(Extracted data)
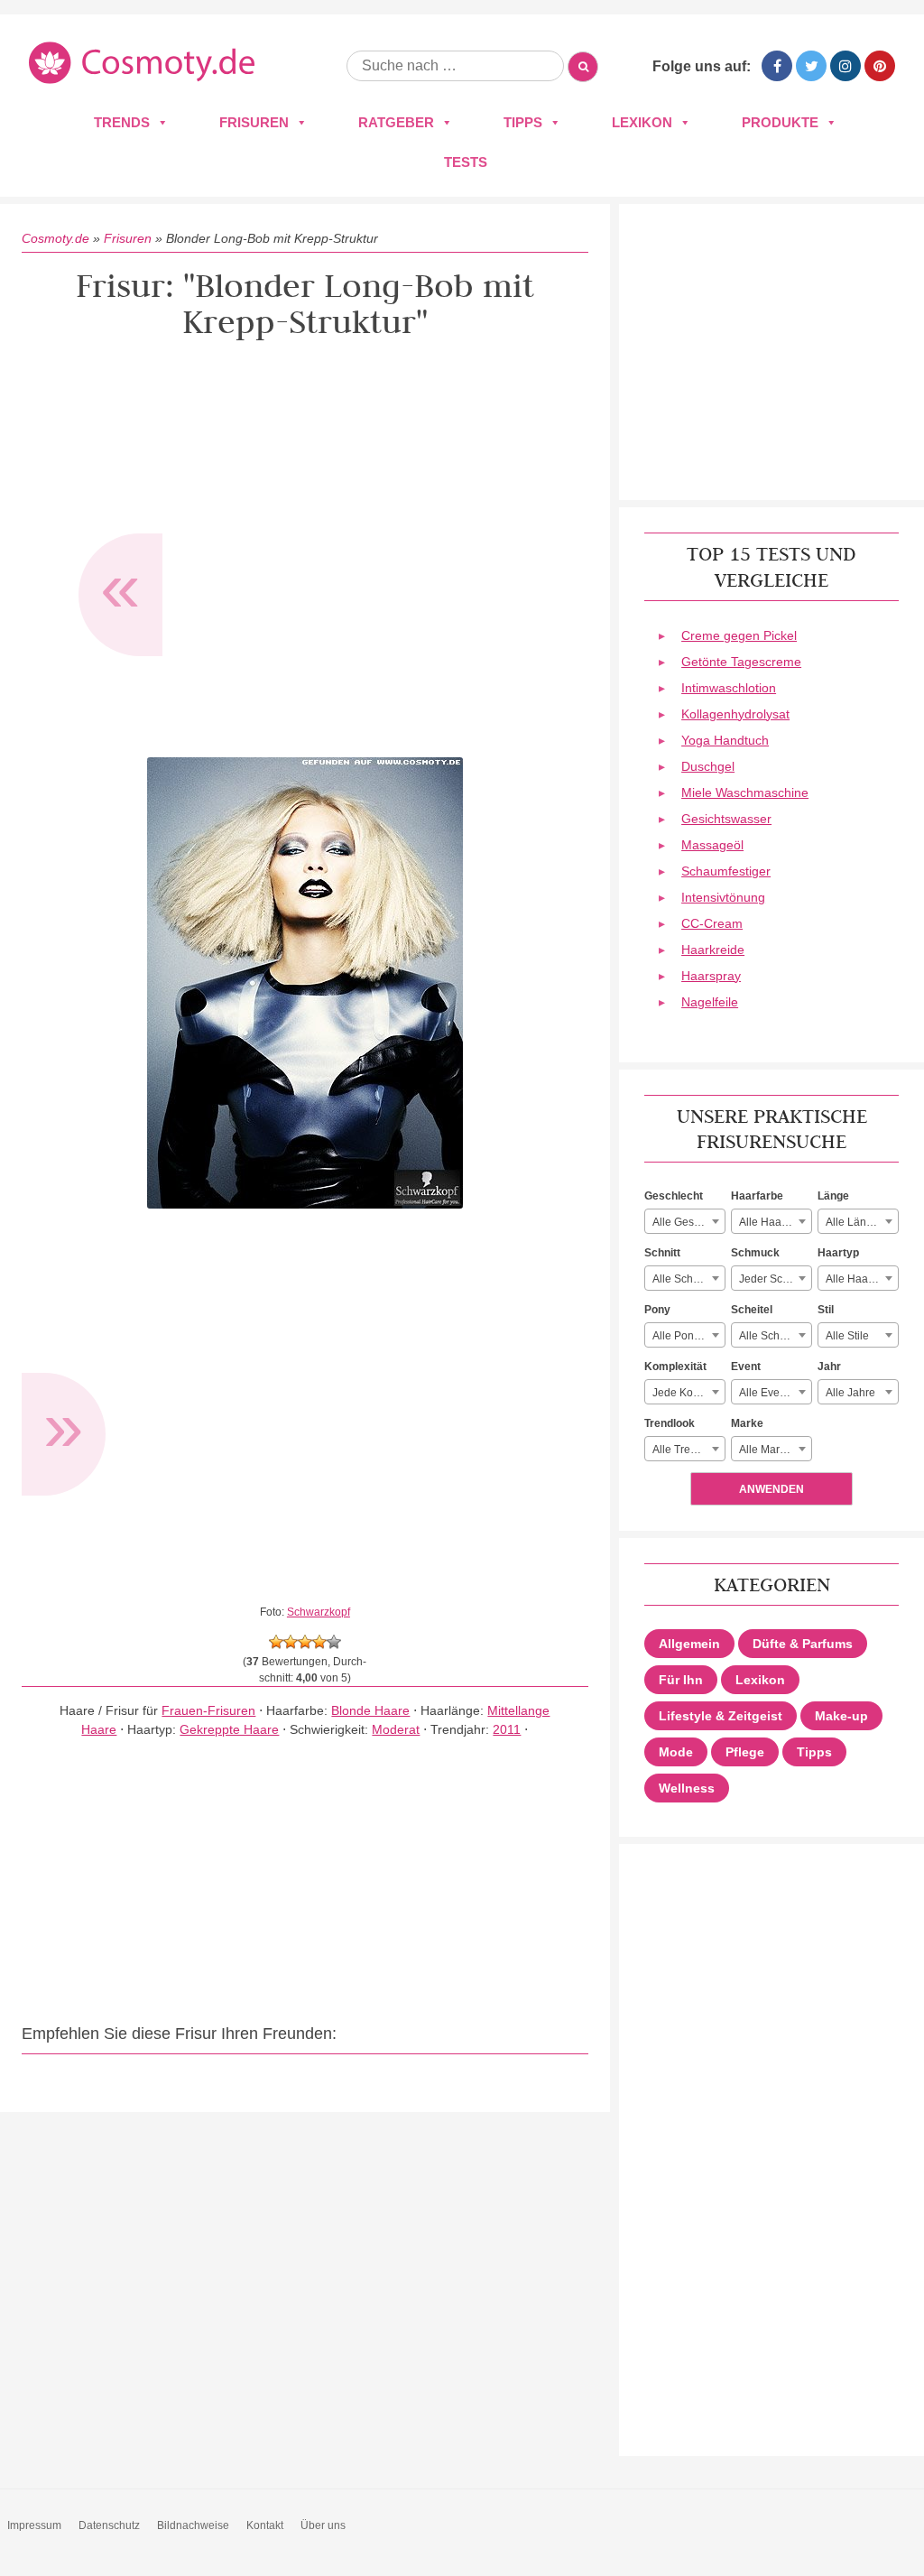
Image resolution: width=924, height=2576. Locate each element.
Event (746, 1366)
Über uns (323, 2525)
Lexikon (642, 122)
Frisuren (254, 122)
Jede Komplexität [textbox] (688, 1392)
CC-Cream (712, 923)
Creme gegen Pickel (739, 635)
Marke (747, 1423)
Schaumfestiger (726, 871)
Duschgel (708, 766)
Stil (826, 1309)
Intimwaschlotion (728, 688)
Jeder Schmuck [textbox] (775, 1279)
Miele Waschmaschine (744, 792)
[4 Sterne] (319, 1642)
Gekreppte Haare (229, 1729)
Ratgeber (396, 122)
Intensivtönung (723, 897)
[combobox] (684, 1221)
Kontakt (264, 2525)
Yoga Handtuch (725, 740)
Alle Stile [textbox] (847, 1336)
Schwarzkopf (318, 1612)
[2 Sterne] (290, 1642)
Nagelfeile (709, 1002)
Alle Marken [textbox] (768, 1449)
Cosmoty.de (55, 238)
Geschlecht (673, 1196)
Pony (657, 1309)
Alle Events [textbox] (766, 1392)
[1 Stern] (276, 1642)
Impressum (34, 2525)
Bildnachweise (193, 2525)
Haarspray (711, 975)
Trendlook (669, 1423)
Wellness (687, 1788)
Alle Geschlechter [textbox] (688, 1222)
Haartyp (838, 1252)
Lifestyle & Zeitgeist (720, 1716)
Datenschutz (109, 2525)
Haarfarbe (757, 1196)
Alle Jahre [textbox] (850, 1392)
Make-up (841, 1716)
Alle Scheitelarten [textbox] (775, 1336)
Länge (833, 1196)
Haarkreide (712, 949)
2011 (507, 1729)
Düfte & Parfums (803, 1643)
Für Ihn (681, 1680)
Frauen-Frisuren (208, 1710)
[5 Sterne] (334, 1642)
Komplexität (675, 1366)
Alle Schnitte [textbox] (683, 1279)
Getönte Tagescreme (741, 661)
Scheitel (751, 1309)
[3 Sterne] (305, 1642)
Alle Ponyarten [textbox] (688, 1336)
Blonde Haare (370, 1710)
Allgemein (689, 1643)
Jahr (829, 1366)
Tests (465, 162)
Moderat (396, 1729)
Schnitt (662, 1252)
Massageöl (712, 845)
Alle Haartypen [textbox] (862, 1279)
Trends (122, 122)
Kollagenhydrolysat (735, 714)
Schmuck (755, 1252)
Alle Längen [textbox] (855, 1222)
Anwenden (771, 1489)
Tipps (523, 122)
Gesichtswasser (726, 818)
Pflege (744, 1752)
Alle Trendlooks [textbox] (688, 1449)
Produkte (780, 122)
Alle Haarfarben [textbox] (775, 1222)
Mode (676, 1752)
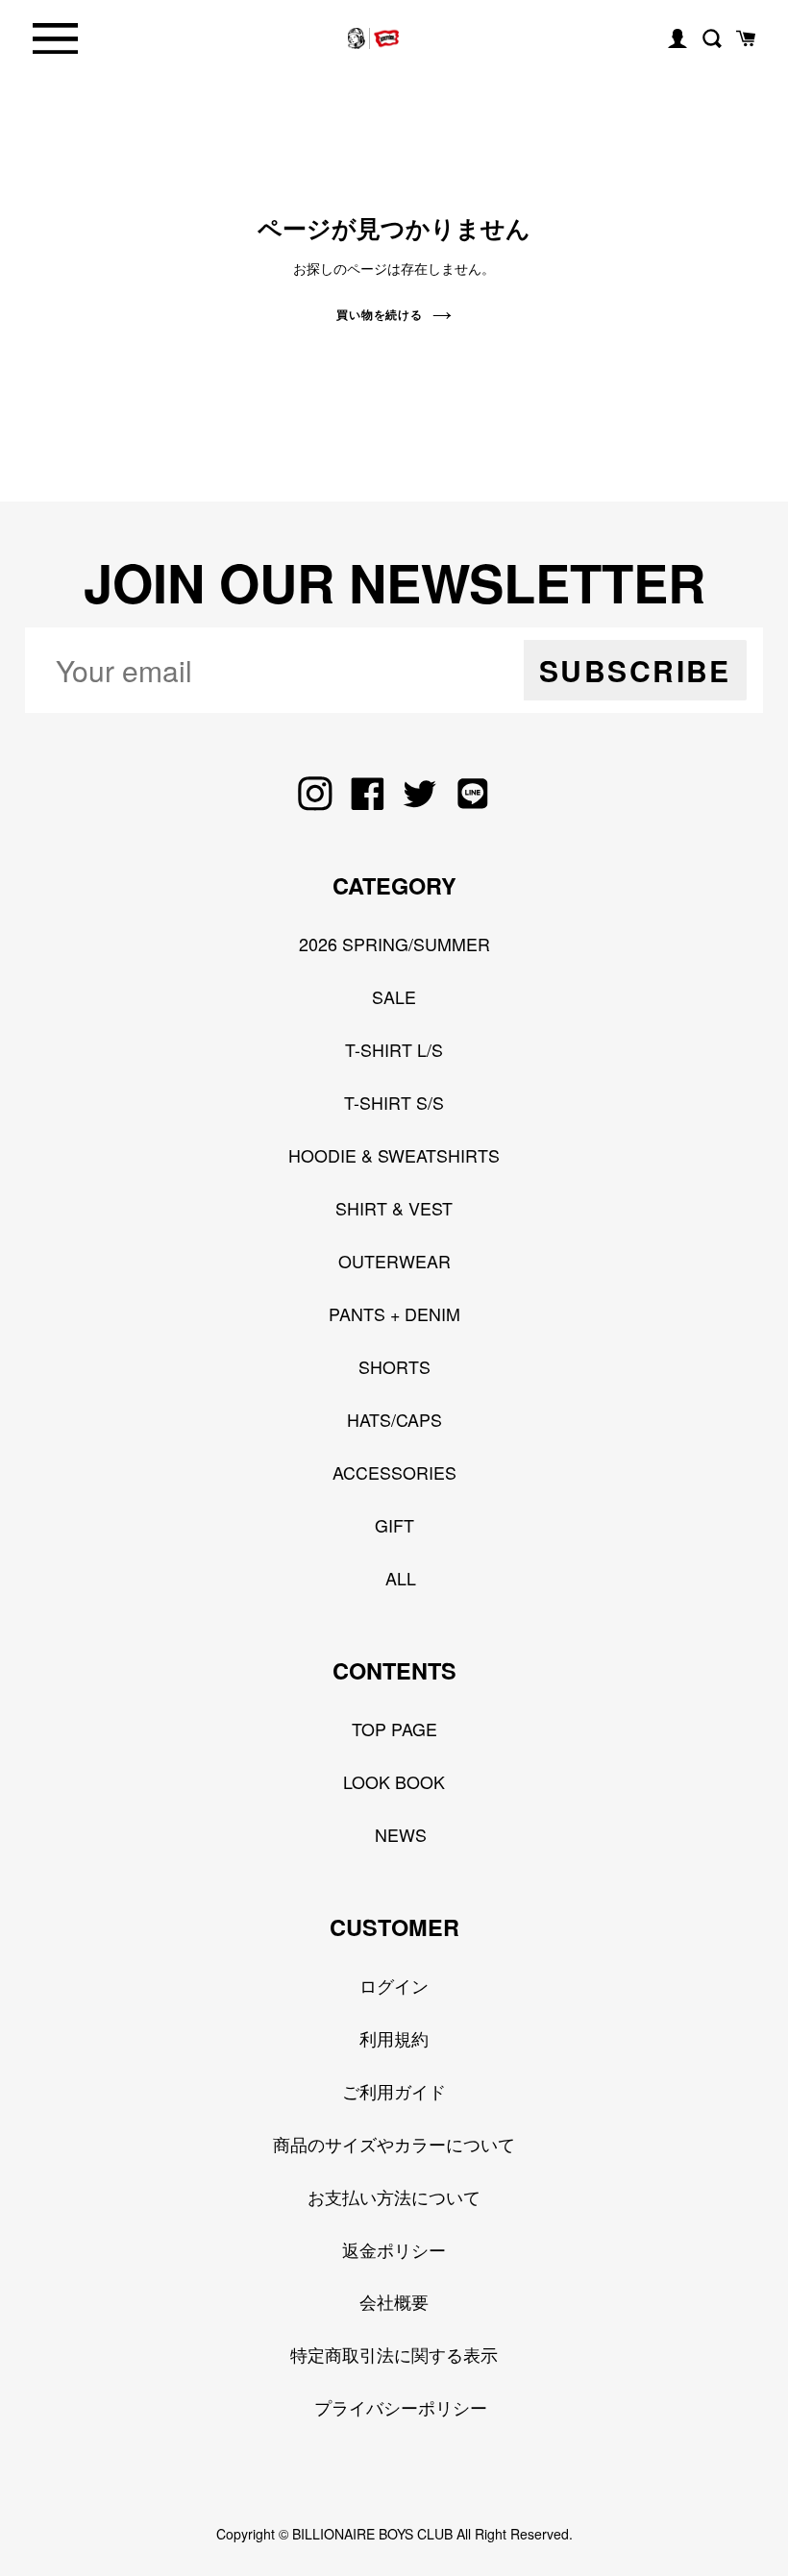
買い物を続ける (380, 314)
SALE (394, 996)
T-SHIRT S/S (394, 1102)
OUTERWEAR (394, 1260)
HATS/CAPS (394, 1419)
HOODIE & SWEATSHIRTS (394, 1154)
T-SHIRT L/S (394, 1049)
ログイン (394, 1985)
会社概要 (394, 2301)
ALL (400, 1577)
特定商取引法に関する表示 (394, 2354)
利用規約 (394, 2037)
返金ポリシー (394, 2249)
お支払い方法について (394, 2196)
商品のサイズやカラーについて (394, 2143)
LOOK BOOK (394, 1781)
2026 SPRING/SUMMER (394, 943)
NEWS (401, 1834)
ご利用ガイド (394, 2090)
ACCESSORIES (394, 1472)
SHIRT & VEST (394, 1207)
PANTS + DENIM (394, 1313)
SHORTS (394, 1366)
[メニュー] (55, 38)
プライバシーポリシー (400, 2406)
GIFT (394, 1524)
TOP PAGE (394, 1728)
(End Extracted data)
Nothing but the lines from the one containing "Moderat (396, 1729)" through the end of the listing is to be output, and those lines are to be output exactly, pictures excluded.

Moderat (396, 1729)
Schnitt (662, 1252)
Massageöl (712, 845)
Alle Haartypen [textbox] (862, 1279)
Trends (122, 122)
Kollagenhydrolysat (735, 714)
Schmuck (755, 1252)
Alle Längen [textbox] (855, 1222)
Anwenden (771, 1489)
Tipps (523, 122)
Gesichtswasser (726, 818)
Pflege (744, 1752)
Alle Trendlooks [textbox] (688, 1449)
Produkte (780, 122)
Alle Haarfarben [textbox] (775, 1222)
Mode (676, 1752)
買い物を続ける (380, 314)
SALE (394, 996)
T-SHIRT S/S (394, 1102)
OUTERWEAR (394, 1260)
HATS/CAPS (394, 1419)
HOODIE & SWEATSHIRTS (394, 1154)
T-SHIRT L/S (394, 1049)
ログイン (394, 1985)
会社概要 (394, 2301)
ALL (400, 1577)
特定商取引法に関する表示 (394, 2354)
利用規約 (394, 2037)
返金ポリシー (394, 2249)
お支払い方法について (394, 2196)
商品のサイズやカラーについて (394, 2143)
LOOK BOOK (394, 1781)
2026 SPRING/SUMMER (394, 943)
NEWS (401, 1834)
ご利用ガイド (394, 2090)
ACCESSORIES (394, 1472)
SHIRT & VEST (394, 1207)
PANTS + DENIM (394, 1313)
SHORTS (394, 1366)
[メニュー] (55, 38)
プライバシーポリシー (400, 2406)
GIFT (394, 1524)
TOP PAGE (394, 1728)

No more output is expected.